#### To be done:
A. In the news excerpt about General Dunford and Google, what is the name of the censored search engine Google has reportedly been developing for Beijing?
B. Reproduce the passage of the news excerpt about General Dunford and Google, starting with "WASHINGTON—A top U.S." and going on through "business in China.".

WASHINGTON—A top U.S. general said on March 21 that he was planning to sit down with Google in the coming week, if not that day, to talk about its business in China.

General Joseph Dunford says that he sees U.S. tech companies moving into China as a threat to U.S. national security because of how China is able to acquire intellectual property (IP) from companies that do business there.

Google has reportedly been working on a heavily censored search engine for Beijing, called Dragonfly, which sparked a protest within Google when it was first revealed. That, combined with the company’s declining work with the U.S. military, has brought the company under scrutiny.

Last year, Google said it was no longer vying for a $10 billion cloud computing contract with the U.S. Defense Department, in part because the company’s new ethical guidelines do not align with the project.

In June, Google said it would not renew a contract to help the U.S. military analyze aerial drone imagery as the company sought to defuse an internal uproar over the deal.

While Dunford didn’t elaborate on the work that Google is doing in China, he said that any time a U.S. company works in China, there are risks.

“Typically, if a company does business in China, they’re automatically going to be required to have a cell of the Communist Party in that company. And that is going to lead to that IP from that company finding its way to the Chinese military,” he said at an event at the Atlantic Council in Washington. 

Dunford said he recently looked at the U.S. National Defense Strategy from 1998 and found that it did not mention China as a concern.

That is no longer the case. In the 2018 National Defense Strategy, China was the first country mentioned and was characterized as a “strategic competitor using predatory economics to intimidate its neighbors while militarizing features in the South China Sea.

“Inter-state strategic competition, not terrorism, is now the primary concern in U.S. national security,” it said in the summary.

#### Material provided:
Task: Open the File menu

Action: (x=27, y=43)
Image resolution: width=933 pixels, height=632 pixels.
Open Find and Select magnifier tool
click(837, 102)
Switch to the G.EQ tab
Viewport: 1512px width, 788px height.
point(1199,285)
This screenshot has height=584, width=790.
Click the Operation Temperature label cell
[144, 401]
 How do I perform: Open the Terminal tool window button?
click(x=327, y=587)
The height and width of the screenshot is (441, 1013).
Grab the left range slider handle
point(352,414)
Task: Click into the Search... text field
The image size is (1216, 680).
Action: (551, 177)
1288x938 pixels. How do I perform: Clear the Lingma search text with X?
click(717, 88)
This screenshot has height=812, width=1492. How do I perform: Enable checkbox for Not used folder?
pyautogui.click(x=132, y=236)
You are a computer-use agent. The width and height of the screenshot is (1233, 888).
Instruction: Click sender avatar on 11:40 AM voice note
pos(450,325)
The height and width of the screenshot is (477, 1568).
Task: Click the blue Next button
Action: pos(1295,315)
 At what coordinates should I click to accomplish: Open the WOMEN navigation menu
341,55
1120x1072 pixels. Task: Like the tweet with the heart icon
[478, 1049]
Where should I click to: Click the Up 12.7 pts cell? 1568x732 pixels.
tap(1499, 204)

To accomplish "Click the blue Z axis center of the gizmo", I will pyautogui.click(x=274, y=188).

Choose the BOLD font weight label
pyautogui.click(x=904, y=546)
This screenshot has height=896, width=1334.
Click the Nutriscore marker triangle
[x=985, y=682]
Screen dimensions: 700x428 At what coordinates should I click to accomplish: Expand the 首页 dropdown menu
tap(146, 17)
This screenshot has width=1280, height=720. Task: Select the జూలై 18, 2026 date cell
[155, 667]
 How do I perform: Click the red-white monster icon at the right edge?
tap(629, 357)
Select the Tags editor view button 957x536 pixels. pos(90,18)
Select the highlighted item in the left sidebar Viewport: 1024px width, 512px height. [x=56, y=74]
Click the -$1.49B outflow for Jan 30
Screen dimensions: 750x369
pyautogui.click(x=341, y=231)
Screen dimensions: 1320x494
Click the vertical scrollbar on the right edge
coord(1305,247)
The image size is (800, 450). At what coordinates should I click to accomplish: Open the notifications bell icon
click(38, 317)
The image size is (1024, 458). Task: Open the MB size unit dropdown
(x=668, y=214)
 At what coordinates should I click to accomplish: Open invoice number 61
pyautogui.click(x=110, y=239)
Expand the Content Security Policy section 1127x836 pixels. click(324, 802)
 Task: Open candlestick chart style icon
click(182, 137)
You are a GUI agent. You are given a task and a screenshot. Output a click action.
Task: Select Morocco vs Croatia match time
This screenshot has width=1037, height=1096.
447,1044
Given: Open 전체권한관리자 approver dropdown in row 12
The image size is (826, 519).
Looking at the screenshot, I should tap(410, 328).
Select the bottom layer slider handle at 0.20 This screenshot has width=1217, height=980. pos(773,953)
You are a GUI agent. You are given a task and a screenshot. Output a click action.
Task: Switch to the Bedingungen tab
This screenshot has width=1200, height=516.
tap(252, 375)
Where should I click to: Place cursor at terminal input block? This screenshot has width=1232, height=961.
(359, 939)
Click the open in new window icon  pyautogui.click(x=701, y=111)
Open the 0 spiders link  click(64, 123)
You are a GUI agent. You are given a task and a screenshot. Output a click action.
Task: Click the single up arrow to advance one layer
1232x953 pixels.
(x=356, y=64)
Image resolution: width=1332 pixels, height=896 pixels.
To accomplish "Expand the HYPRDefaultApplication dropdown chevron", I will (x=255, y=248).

#### Correct answers:
A. Dragonfly.

B.
WASHINGTON—A top U.S. general said on March 21 that he was planning to sit down with Google in the coming week, if not that day, to talk about its business in China.